▶ TASK DETAILS: Print every line below without adding or leaving out a single word.

▶ DATA SECTION:
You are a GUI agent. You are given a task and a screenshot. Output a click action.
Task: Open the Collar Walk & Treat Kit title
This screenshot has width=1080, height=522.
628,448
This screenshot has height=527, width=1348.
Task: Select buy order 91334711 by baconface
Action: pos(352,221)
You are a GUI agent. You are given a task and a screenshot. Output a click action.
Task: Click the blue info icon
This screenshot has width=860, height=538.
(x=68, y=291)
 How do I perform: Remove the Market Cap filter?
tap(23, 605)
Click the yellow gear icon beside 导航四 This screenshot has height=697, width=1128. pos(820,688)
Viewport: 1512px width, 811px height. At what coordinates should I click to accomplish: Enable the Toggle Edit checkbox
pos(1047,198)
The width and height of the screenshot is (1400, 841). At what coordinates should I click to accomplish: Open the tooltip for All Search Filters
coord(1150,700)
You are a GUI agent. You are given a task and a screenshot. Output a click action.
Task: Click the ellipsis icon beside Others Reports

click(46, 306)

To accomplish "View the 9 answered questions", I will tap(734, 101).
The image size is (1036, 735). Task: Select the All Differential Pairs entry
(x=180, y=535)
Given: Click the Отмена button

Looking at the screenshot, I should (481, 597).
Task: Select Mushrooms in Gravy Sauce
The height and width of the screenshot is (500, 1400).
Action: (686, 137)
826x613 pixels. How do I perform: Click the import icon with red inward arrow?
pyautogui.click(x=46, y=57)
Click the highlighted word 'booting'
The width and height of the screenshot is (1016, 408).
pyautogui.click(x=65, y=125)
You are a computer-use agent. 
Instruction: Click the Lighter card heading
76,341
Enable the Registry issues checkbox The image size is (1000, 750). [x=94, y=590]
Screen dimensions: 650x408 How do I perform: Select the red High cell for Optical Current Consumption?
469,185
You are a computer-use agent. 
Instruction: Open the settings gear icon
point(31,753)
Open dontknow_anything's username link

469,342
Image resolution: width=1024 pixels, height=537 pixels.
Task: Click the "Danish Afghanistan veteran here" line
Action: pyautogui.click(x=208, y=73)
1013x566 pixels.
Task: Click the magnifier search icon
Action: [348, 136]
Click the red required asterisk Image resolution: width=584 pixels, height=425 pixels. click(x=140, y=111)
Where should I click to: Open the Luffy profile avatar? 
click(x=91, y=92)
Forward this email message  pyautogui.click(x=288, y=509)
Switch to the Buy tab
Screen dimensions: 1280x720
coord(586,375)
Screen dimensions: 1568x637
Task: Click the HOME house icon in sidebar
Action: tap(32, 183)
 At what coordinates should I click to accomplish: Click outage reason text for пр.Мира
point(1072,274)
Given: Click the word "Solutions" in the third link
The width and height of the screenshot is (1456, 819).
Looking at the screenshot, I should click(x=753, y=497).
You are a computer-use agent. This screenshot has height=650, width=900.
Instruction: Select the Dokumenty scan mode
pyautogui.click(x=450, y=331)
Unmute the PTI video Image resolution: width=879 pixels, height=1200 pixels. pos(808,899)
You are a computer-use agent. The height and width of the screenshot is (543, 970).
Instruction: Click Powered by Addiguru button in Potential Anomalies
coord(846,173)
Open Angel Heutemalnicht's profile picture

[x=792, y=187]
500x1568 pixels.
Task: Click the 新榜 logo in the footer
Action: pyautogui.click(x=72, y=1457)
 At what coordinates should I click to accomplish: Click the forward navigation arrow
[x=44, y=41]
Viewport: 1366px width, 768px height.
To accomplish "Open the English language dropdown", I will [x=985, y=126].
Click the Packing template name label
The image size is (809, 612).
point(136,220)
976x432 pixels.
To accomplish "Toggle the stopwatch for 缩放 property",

▶ ANSWER AREA:
You are a GUI agent. You are given a task and a screenshot. Output a click action.
Task: Open the Collar Walk & Treat Kit title
This screenshot has width=1080, height=522.
628,448
This screenshot has height=527, width=1348.
Task: Select buy order 91334711 by baconface
Action: pos(352,221)
You are a GUI agent. You are given a task and a screenshot. Output a click action.
Task: Click the blue info icon
This screenshot has width=860, height=538.
(x=68, y=291)
 How do I perform: Remove the Market Cap filter?
tap(23, 605)
Click the yellow gear icon beside 导航四 This screenshot has height=697, width=1128. pos(820,688)
Viewport: 1512px width, 811px height. At what coordinates should I click to accomplish: Enable the Toggle Edit checkbox
pos(1047,198)
The width and height of the screenshot is (1400, 841). At what coordinates should I click to accomplish: Open the tooltip for All Search Filters
coord(1150,700)
You are a GUI agent. You are given a task and a screenshot. Output a click action.
Task: Click the ellipsis icon beside Others Reports

click(46, 306)

To accomplish "View the 9 answered questions", I will tap(734, 101).
The image size is (1036, 735). Task: Select the All Differential Pairs entry
(x=180, y=535)
Given: Click the Отмена button

Looking at the screenshot, I should (481, 597).
Task: Select Mushrooms in Gravy Sauce
The height and width of the screenshot is (500, 1400).
Action: (686, 137)
826x613 pixels. How do I perform: Click the import icon with red inward arrow?
pyautogui.click(x=46, y=57)
Click the highlighted word 'booting'
The width and height of the screenshot is (1016, 408).
pyautogui.click(x=65, y=125)
You are a computer-use agent. 
Instruction: Click the Lighter card heading
76,341
Enable the Registry issues checkbox The image size is (1000, 750). [x=94, y=590]
Screen dimensions: 650x408 How do I perform: Select the red High cell for Optical Current Consumption?
469,185
You are a computer-use agent. 
Instruction: Open the settings gear icon
point(31,753)
Open dontknow_anything's username link

469,342
Image resolution: width=1024 pixels, height=537 pixels.
Task: Click the "Danish Afghanistan veteran here" line
Action: pyautogui.click(x=208, y=73)
1013x566 pixels.
Task: Click the magnifier search icon
Action: [348, 136]
Click the red required asterisk Image resolution: width=584 pixels, height=425 pixels. click(x=140, y=111)
Where should I click to: Open the Luffy profile avatar? 
click(x=91, y=92)
Forward this email message  pyautogui.click(x=288, y=509)
Switch to the Buy tab
Screen dimensions: 1280x720
coord(586,375)
Screen dimensions: 1568x637
Task: Click the HOME house icon in sidebar
Action: tap(32, 183)
 At what coordinates should I click to accomplish: Click outage reason text for пр.Мира
point(1072,274)
Given: Click the word "Solutions" in the third link
The width and height of the screenshot is (1456, 819).
Looking at the screenshot, I should click(x=753, y=497).
You are a computer-use agent. This screenshot has height=650, width=900.
Instruction: Select the Dokumenty scan mode
pyautogui.click(x=450, y=331)
Unmute the PTI video Image resolution: width=879 pixels, height=1200 pixels. pos(808,899)
You are a computer-use agent. The height and width of the screenshot is (543, 970).
Instruction: Click Powered by Addiguru button in Potential Anomalies
coord(846,173)
Open Angel Heutemalnicht's profile picture

[x=792, y=187]
500x1568 pixels.
Task: Click the 新榜 logo in the footer
Action: pyautogui.click(x=72, y=1457)
 At what coordinates should I click to accomplish: Click the forward navigation arrow
[x=44, y=41]
Viewport: 1366px width, 768px height.
To accomplish "Open the English language dropdown", I will [x=985, y=126].
Click the Packing template name label
The image size is (809, 612).
point(136,220)
976x432 pixels.
To accomplish "Toggle the stopwatch for 缩放 property",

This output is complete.